→ **What needs to be done**
Please transcribe the data that follows, keeping every line exact.

[Source data]
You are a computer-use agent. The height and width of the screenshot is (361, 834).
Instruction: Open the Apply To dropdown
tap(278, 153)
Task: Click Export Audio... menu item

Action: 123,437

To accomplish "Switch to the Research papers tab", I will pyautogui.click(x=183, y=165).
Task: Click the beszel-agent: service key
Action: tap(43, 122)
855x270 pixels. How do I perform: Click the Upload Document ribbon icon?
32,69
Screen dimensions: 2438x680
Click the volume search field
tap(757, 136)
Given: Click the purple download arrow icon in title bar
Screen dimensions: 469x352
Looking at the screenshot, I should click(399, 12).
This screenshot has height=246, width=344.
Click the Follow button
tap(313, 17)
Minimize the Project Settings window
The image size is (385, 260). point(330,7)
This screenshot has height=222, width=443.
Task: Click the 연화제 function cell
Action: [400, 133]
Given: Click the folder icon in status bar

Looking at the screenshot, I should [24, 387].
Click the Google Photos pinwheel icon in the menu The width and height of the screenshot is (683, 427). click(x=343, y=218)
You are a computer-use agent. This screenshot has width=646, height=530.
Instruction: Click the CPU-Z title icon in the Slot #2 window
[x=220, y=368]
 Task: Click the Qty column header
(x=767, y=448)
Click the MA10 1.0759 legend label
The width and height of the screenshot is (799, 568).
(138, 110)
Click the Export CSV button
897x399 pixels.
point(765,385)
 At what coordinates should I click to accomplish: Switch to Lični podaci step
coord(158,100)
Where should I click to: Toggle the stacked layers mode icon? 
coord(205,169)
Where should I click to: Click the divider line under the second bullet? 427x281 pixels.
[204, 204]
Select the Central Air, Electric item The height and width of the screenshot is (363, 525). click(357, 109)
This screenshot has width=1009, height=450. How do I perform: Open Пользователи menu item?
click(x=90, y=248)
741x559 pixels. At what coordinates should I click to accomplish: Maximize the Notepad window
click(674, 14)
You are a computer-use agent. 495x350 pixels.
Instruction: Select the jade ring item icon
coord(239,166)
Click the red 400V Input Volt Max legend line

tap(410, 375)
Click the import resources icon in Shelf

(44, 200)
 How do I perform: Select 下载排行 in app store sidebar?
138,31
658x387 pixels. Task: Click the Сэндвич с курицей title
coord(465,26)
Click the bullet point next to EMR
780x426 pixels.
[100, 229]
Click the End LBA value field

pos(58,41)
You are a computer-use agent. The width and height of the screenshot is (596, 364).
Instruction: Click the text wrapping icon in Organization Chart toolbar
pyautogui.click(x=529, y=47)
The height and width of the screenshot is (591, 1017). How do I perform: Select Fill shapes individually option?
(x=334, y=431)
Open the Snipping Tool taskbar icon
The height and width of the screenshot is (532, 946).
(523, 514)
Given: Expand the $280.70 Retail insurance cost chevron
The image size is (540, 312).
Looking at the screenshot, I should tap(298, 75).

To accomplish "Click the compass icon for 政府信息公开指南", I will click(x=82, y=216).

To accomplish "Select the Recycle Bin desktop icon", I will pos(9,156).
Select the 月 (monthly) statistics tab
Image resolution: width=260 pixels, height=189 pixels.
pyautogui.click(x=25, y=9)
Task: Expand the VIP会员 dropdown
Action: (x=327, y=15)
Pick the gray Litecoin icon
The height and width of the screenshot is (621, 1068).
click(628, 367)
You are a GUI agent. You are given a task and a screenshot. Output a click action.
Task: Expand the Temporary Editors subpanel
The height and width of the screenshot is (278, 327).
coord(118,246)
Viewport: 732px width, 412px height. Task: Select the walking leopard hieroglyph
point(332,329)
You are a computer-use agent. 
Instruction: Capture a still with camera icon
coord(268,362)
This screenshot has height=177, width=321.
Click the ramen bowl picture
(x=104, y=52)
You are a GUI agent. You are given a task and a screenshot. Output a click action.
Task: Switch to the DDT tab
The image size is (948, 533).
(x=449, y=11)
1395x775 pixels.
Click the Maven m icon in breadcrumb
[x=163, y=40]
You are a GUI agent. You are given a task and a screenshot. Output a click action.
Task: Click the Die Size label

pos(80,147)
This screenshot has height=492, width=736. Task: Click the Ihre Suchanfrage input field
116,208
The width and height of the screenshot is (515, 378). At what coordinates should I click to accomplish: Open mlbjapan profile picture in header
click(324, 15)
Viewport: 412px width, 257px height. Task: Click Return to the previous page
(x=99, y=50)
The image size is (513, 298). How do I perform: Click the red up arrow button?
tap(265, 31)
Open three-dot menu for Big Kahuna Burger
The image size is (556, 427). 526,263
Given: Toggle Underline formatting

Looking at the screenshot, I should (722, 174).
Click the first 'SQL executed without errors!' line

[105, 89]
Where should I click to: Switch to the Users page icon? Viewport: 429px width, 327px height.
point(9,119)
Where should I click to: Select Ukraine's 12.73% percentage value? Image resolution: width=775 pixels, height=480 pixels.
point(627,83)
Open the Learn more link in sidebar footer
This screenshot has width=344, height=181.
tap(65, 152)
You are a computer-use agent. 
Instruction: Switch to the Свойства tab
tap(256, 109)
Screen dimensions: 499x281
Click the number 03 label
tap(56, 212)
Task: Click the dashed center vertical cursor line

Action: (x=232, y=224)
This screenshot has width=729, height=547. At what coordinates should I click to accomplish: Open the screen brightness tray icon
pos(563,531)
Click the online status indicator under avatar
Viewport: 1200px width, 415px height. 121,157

→ **Task solution**
You are a computer-use agent. The height and width of the screenshot is (361, 834).
Instruction: Open the Apply To dropdown
tap(278, 153)
Task: Click Export Audio... menu item

Action: 123,437

To accomplish "Switch to the Research papers tab", I will pyautogui.click(x=183, y=165).
Task: Click the beszel-agent: service key
Action: tap(43, 122)
855x270 pixels. How do I perform: Click the Upload Document ribbon icon?
32,69
Screen dimensions: 2438x680
Click the volume search field
tap(757, 136)
Given: Click the purple download arrow icon in title bar
Screen dimensions: 469x352
Looking at the screenshot, I should click(399, 12).
This screenshot has height=246, width=344.
Click the Follow button
tap(313, 17)
Minimize the Project Settings window
The image size is (385, 260). point(330,7)
This screenshot has height=222, width=443.
Task: Click the 연화제 function cell
Action: [400, 133]
Given: Click the folder icon in status bar

Looking at the screenshot, I should [24, 387].
Click the Google Photos pinwheel icon in the menu The width and height of the screenshot is (683, 427). click(x=343, y=218)
You are a computer-use agent. This screenshot has width=646, height=530.
Instruction: Click the CPU-Z title icon in the Slot #2 window
[x=220, y=368]
 Task: Click the Qty column header
(x=767, y=448)
Click the MA10 1.0759 legend label
The width and height of the screenshot is (799, 568).
(138, 110)
Click the Export CSV button
897x399 pixels.
point(765,385)
 At what coordinates should I click to accomplish: Switch to Lični podaci step
coord(158,100)
Where should I click to: Toggle the stacked layers mode icon? 
coord(205,169)
Where should I click to: Click the divider line under the second bullet? 427x281 pixels.
[204, 204]
Select the Central Air, Electric item The height and width of the screenshot is (363, 525). click(357, 109)
This screenshot has width=1009, height=450. How do I perform: Open Пользователи menu item?
click(x=90, y=248)
741x559 pixels. At what coordinates should I click to accomplish: Maximize the Notepad window
click(674, 14)
You are a computer-use agent. 495x350 pixels.
Instruction: Select the jade ring item icon
coord(239,166)
Click the red 400V Input Volt Max legend line

tap(410, 375)
Click the import resources icon in Shelf

(44, 200)
 How do I perform: Select 下载排行 in app store sidebar?
138,31
658x387 pixels. Task: Click the Сэндвич с курицей title
coord(465,26)
Click the bullet point next to EMR
780x426 pixels.
[100, 229]
Click the End LBA value field

pos(58,41)
You are a computer-use agent. The width and height of the screenshot is (596, 364).
Instruction: Click the text wrapping icon in Organization Chart toolbar
pyautogui.click(x=529, y=47)
The height and width of the screenshot is (591, 1017). How do I perform: Select Fill shapes individually option?
(x=334, y=431)
Open the Snipping Tool taskbar icon
The height and width of the screenshot is (532, 946).
(523, 514)
Given: Expand the $280.70 Retail insurance cost chevron
The image size is (540, 312).
Looking at the screenshot, I should tap(298, 75).

To accomplish "Click the compass icon for 政府信息公开指南", I will click(x=82, y=216).

To accomplish "Select the Recycle Bin desktop icon", I will pos(9,156).
Select the 月 (monthly) statistics tab
Image resolution: width=260 pixels, height=189 pixels.
pyautogui.click(x=25, y=9)
Task: Expand the VIP会员 dropdown
Action: (x=327, y=15)
Pick the gray Litecoin icon
The height and width of the screenshot is (621, 1068).
click(628, 367)
You are a GUI agent. You are given a task and a screenshot. Output a click action.
Task: Expand the Temporary Editors subpanel
The height and width of the screenshot is (278, 327).
coord(118,246)
Viewport: 732px width, 412px height. Task: Select the walking leopard hieroglyph
point(332,329)
You are a computer-use agent. 
Instruction: Capture a still with camera icon
coord(268,362)
This screenshot has height=177, width=321.
Click the ramen bowl picture
(x=104, y=52)
You are a GUI agent. You are given a task and a screenshot. Output a click action.
Task: Switch to the DDT tab
The image size is (948, 533).
(x=449, y=11)
1395x775 pixels.
Click the Maven m icon in breadcrumb
[x=163, y=40]
You are a GUI agent. You are given a task and a screenshot. Output a click action.
Task: Click the Die Size label

pos(80,147)
This screenshot has height=492, width=736. Task: Click the Ihre Suchanfrage input field
116,208
The width and height of the screenshot is (515, 378). At what coordinates should I click to accomplish: Open mlbjapan profile picture in header
click(324, 15)
Viewport: 412px width, 257px height. Task: Click Return to the previous page
(x=99, y=50)
The image size is (513, 298). How do I perform: Click the red up arrow button?
tap(265, 31)
Open three-dot menu for Big Kahuna Burger
The image size is (556, 427). 526,263
Given: Toggle Underline formatting

Looking at the screenshot, I should (722, 174).
Click the first 'SQL executed without errors!' line

[105, 89]
Where should I click to: Switch to the Users page icon? Viewport: 429px width, 327px height.
point(9,119)
Where should I click to: Select Ukraine's 12.73% percentage value? Image resolution: width=775 pixels, height=480 pixels.
point(627,83)
Open the Learn more link in sidebar footer
This screenshot has width=344, height=181.
tap(65, 152)
You are a computer-use agent. 
Instruction: Switch to the Свойства tab
tap(256, 109)
Screen dimensions: 499x281
Click the number 03 label
tap(56, 212)
Task: Click the dashed center vertical cursor line

Action: (x=232, y=224)
This screenshot has width=729, height=547. At what coordinates should I click to accomplish: Open the screen brightness tray icon
pos(563,531)
Click the online status indicator under avatar
Viewport: 1200px width, 415px height. 121,157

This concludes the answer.